Problem description
Please repeat only these lines, exactly: the one containing "Focus the Confirm password field" and all that come after it in the material.

Data
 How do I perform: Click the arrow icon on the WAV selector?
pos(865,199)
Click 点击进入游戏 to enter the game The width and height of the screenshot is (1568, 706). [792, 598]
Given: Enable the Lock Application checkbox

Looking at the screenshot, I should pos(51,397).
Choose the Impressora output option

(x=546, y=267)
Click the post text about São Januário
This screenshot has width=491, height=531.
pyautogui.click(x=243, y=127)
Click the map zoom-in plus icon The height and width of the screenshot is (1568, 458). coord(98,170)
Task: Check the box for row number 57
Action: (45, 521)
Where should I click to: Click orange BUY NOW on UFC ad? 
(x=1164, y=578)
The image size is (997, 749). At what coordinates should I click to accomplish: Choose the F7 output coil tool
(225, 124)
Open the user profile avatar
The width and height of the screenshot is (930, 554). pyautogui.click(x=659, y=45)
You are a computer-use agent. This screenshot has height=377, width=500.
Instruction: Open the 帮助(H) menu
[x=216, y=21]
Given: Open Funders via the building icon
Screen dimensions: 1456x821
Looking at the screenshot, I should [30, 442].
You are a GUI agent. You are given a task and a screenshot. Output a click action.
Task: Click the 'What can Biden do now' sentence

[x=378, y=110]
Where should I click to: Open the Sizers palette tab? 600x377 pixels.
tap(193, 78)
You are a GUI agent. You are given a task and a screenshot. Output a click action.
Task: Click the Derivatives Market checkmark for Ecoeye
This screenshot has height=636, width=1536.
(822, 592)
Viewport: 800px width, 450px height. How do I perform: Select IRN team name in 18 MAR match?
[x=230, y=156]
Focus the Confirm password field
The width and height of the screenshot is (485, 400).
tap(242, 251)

Task output
Focus the Confirm password field
The width and height of the screenshot is (485, 400).
tap(242, 251)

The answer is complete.